But V'ger wasn't necessarily destroying everything in its path. It was simply making digital images of its journey for "data storage". Perhaps the three Klingon ships, then Epsilon Nine, then Ilia, were the only times the actual specimens were removed from original existence. Removed because they were perceived as hostile.

Except only the Klingons showed hostility. Epsilon IX and Ilia just got in the way. And the way the Ilia Probe talked about the Enterprise crew being reduced to data patterns was as if it were a routine drill.


Was the disintegrating strategy a newfound skill against the Klingons, the first alien power to "shoot first without asking questions"? Until then, everything was digital photography.

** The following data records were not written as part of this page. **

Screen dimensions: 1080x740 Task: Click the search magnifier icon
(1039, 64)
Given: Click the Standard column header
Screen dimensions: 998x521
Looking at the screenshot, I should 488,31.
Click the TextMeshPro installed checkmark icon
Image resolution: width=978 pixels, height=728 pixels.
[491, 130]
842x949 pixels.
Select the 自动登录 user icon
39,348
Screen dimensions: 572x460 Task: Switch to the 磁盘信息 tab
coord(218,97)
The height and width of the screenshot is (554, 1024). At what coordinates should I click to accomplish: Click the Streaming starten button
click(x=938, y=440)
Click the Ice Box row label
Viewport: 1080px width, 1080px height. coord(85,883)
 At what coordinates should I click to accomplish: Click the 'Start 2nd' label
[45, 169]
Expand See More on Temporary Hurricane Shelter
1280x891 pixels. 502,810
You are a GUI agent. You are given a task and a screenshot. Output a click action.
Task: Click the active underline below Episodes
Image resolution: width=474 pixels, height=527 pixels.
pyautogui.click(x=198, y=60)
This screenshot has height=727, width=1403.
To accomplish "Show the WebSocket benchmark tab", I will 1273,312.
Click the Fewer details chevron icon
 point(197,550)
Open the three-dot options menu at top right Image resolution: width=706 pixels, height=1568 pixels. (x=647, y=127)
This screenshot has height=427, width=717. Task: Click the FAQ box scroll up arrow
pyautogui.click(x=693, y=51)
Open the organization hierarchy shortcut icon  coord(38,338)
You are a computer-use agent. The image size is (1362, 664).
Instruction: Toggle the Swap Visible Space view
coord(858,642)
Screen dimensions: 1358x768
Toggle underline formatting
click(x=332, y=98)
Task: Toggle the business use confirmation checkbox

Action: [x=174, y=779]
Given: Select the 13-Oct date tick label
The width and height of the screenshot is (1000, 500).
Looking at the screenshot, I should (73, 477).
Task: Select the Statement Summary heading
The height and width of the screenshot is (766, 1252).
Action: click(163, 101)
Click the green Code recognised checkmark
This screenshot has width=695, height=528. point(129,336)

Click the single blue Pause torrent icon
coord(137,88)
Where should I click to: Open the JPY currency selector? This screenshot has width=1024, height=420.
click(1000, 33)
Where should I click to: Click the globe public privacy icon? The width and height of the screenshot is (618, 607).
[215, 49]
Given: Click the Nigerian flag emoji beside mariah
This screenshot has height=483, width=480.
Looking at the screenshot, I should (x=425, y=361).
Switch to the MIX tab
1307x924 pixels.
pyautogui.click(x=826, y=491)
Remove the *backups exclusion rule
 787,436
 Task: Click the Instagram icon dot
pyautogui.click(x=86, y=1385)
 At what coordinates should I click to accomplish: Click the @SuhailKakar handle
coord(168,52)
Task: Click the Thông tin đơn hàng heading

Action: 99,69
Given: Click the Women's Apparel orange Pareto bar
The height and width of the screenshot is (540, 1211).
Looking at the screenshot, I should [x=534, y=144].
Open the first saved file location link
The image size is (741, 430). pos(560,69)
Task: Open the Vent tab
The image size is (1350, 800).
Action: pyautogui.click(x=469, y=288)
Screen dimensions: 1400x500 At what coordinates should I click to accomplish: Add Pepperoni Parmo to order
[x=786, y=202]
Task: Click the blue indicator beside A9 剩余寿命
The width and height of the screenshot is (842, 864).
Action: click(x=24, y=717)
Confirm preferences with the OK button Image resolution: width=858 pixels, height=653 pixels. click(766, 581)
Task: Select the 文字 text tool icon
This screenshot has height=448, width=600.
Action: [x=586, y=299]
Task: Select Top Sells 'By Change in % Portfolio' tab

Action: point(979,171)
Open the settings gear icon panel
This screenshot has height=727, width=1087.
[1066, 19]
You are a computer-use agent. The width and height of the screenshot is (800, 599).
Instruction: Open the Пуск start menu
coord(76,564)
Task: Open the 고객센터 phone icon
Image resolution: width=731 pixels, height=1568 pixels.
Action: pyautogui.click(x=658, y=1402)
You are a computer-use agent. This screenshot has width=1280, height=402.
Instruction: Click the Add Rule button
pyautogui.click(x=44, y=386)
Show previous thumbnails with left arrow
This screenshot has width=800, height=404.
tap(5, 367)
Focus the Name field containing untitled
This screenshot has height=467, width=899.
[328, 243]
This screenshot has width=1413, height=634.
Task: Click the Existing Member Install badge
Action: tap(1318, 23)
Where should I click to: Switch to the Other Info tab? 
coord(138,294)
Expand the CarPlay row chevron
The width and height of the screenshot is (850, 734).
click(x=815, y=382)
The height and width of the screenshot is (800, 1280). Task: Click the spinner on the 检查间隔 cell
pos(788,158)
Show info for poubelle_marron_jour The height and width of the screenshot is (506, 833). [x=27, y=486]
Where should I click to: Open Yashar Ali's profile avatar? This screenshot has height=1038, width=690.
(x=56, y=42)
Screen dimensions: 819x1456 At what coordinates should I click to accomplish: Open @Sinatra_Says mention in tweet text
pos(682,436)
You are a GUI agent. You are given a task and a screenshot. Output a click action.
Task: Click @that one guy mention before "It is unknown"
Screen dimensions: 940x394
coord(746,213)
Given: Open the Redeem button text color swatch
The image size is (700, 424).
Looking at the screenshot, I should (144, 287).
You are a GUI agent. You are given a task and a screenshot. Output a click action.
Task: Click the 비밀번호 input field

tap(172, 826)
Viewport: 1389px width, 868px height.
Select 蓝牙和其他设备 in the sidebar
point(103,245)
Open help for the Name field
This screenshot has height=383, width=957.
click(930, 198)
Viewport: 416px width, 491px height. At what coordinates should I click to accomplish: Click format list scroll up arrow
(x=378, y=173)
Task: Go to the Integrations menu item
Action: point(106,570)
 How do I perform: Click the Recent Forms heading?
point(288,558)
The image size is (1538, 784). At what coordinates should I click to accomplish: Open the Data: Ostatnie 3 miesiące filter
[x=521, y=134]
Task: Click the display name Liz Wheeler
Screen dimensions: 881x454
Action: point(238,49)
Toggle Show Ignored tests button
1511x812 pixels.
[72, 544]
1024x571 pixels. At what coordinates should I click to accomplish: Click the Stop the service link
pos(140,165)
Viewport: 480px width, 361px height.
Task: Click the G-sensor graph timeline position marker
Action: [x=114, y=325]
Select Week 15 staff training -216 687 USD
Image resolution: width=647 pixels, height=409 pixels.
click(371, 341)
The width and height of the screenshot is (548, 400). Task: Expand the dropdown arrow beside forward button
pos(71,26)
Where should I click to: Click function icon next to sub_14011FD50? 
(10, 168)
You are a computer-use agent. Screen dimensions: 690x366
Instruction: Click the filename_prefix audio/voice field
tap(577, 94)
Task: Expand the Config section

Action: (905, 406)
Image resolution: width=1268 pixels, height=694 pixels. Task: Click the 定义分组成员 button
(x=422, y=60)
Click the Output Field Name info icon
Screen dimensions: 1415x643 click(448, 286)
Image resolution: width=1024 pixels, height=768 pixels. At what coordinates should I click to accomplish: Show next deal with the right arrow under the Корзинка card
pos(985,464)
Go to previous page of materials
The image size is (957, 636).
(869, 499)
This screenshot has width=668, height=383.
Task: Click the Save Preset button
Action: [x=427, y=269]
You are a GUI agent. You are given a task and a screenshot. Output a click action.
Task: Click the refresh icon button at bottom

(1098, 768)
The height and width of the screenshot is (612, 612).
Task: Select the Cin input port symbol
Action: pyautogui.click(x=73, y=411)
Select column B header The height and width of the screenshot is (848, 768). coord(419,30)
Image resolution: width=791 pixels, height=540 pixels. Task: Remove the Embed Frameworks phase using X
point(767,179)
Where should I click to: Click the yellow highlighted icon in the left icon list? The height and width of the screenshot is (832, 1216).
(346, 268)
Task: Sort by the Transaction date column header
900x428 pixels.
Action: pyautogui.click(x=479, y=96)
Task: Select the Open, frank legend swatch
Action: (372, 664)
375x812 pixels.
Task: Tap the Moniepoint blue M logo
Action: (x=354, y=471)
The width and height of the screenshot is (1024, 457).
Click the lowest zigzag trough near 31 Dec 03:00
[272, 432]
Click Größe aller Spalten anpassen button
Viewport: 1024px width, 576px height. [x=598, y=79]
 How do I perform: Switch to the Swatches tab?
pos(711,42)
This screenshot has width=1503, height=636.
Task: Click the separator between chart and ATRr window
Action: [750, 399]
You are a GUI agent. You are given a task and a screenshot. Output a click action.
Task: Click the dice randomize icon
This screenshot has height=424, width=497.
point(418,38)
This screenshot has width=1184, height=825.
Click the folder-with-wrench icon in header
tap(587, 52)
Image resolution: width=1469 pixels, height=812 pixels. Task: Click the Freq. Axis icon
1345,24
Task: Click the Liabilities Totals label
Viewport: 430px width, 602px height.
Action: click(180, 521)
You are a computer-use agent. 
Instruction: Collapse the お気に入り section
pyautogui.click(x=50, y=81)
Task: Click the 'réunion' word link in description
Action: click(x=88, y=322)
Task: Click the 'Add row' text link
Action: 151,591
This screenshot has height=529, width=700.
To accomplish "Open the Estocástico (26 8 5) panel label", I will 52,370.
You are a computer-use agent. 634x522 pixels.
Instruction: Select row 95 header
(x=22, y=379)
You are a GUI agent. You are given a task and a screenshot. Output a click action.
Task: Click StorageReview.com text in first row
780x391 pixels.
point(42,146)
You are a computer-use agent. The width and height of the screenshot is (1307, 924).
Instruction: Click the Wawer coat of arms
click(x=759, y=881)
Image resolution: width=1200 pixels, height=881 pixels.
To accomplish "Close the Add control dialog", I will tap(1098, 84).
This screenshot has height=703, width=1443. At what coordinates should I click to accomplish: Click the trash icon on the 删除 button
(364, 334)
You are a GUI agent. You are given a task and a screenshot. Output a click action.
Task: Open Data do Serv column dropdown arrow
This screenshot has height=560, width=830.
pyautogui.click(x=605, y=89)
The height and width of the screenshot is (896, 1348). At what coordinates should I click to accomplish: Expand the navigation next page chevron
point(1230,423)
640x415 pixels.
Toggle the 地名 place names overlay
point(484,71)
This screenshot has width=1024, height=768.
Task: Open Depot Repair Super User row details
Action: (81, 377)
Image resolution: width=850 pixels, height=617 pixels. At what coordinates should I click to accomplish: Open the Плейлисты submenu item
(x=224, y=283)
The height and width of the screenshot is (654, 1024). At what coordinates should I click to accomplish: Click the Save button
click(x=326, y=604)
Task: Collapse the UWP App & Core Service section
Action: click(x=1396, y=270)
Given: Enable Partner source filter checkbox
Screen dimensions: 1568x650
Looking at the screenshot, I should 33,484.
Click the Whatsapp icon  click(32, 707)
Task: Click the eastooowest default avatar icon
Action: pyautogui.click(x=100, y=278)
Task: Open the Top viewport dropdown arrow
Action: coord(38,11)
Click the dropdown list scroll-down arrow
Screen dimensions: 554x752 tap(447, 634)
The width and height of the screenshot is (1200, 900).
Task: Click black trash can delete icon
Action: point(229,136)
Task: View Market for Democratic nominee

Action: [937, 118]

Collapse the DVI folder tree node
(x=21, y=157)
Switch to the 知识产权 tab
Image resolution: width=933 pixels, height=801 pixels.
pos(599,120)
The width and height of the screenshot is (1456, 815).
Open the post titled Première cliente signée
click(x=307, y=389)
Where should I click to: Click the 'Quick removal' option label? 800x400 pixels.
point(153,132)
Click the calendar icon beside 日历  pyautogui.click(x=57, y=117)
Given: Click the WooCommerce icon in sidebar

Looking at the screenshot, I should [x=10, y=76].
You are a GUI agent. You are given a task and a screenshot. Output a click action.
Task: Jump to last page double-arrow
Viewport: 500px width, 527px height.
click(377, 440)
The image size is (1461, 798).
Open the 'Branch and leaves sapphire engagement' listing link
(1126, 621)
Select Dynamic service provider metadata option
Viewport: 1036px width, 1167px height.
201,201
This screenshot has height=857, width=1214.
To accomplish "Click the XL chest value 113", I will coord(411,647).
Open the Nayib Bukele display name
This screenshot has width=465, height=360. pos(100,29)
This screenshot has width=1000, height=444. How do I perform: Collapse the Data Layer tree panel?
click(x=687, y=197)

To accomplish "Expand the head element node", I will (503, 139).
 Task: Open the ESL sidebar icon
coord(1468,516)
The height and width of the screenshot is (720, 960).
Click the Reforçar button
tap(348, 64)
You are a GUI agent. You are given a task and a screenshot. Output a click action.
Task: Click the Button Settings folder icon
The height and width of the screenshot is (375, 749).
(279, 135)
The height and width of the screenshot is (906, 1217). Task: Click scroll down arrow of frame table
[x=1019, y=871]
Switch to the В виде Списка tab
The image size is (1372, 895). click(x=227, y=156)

Seriously? V'Ger traveled through the far reaches of the universe, and the Klingons were the first hostile beings it ever encountered anywhere? Gotta love the optimism there, but it's not very credible, is it?


I'm fully of the mind that V'Ger was digitizing things and growing. You don't get to be eighty-two au in diameter by just getting upgraded by a probe.

It was V'Ger's outer energy cloud that was [eighty-]two AU in diameter. V'Ger itself was, I think, about 78 kilometers long. As I put it in Ex Machina, about the size of Maui.
 
Except only the Klingons showed hostility. Epsilon IX and Ilia just got in the way. And the way the Ilia Probe talked about the Enterprise crew being reduced to data patterns was as if it were a routine drill.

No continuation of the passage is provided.